Poche parole, si crede, basteranno a rimettere sul giusto piede le pretese e le polemiche che da queste parole hanno avuto il loro spunto. Si può notare brevemente (1) che è quantomeno dubbio (per non pretendere troppo per l'interpretazione data sopra) se l'uomo Pietro fosse la roccia su cui doveva essere costruita la Chiesa; (2) che è dubbio (sebbene non sia questa la sede per discutere la questione) se Pietro sia mai stato in qualche senso reale Vescovo della Chiesa di Roma, o in qualche modo connesso con la sua fondazione; (3) che non c'è una sillaba che indichi la trasmissione del potere conferitogli ai suoi successori in quel presunto Episcopato; (4) come appena affermato, che il potere non fu dato solo a lui, ma ugualmente a tutti i discepoli; (5) che il potere delle chiavi, non inferiore a quello di "legare" e "perdere,

A livello interpretativo, l'argomento romanico di questo versetto si colloca alla pari con quello che vede la supremazia dei successori di san Pietro nelle “due grandi luci” di Genesi 1:16 , ovvero le “due spade” di Luca 22:38 .

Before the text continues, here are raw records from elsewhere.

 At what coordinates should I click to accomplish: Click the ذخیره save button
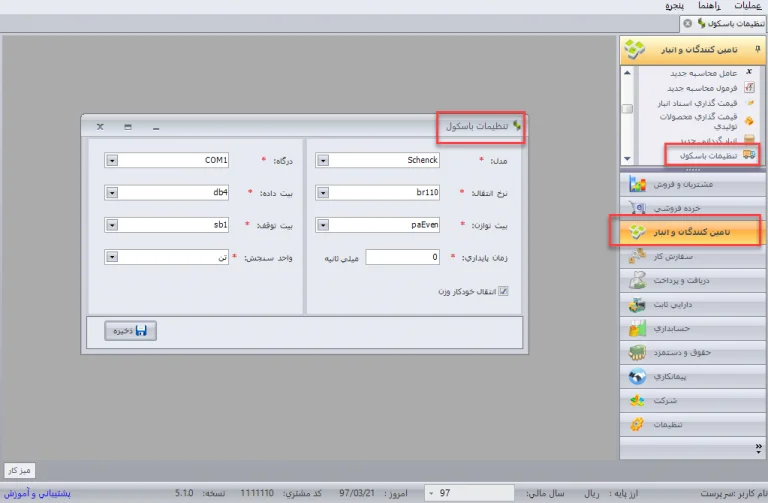click(x=130, y=330)
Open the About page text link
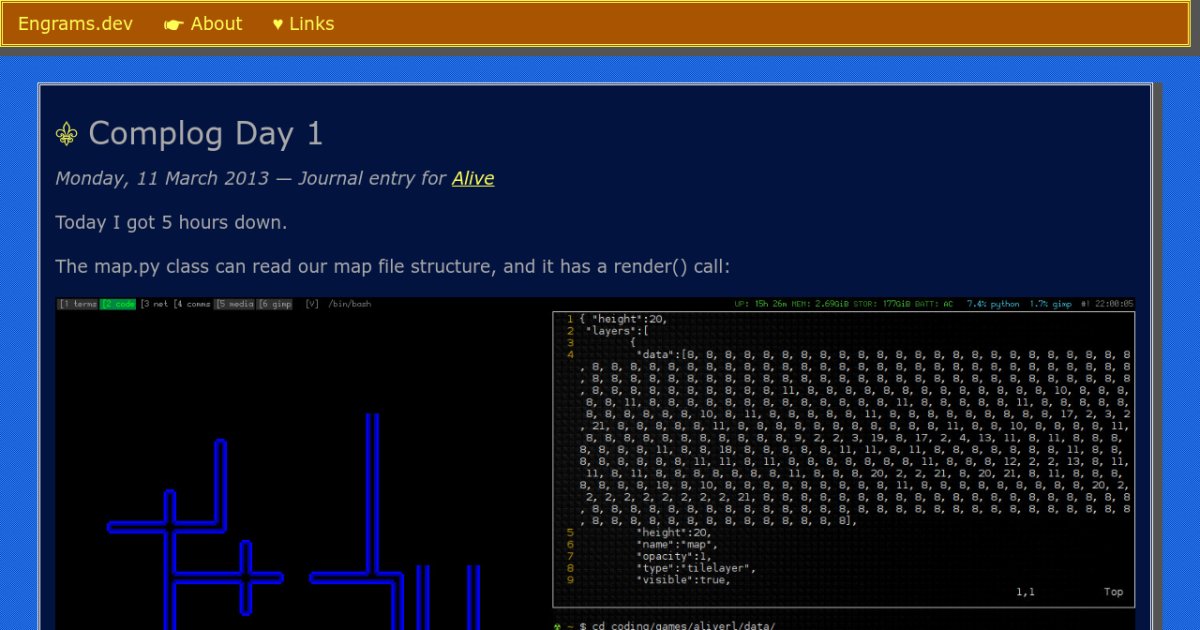1200x630 pixels. [x=216, y=24]
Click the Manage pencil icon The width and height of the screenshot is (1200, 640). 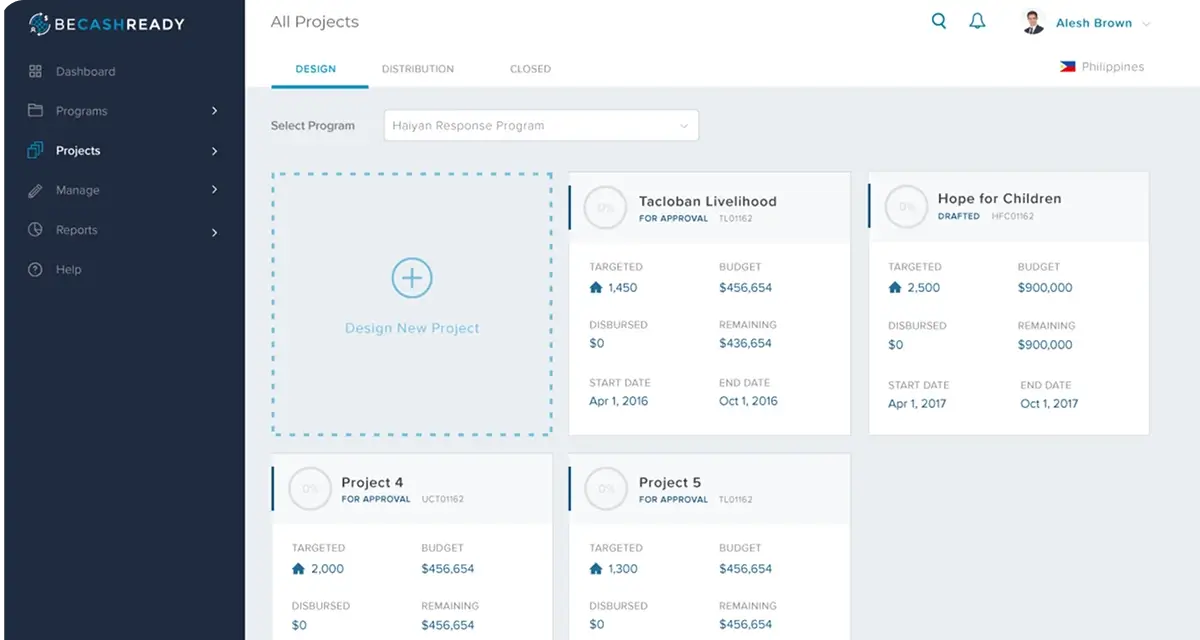click(36, 190)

Le pretese della Chiesa di Roma riposano, come sono, sulla grandezza della sua storia, sulla sua associazione con la città imperiale, sull'opera da lei svolta come “luce del vasto Occidente” in epoche buie, su l'aspetto imponente della sua unità immaginata; ma costruirli sulla promessa a Pietro non è che il più ozioso dei sogni fantastici, adatto solo a trovare il suo posto in quel limbo di vanità che contiene, tra le altre escrescenze abortive o morbose, le mostruosità dell'interpretazione.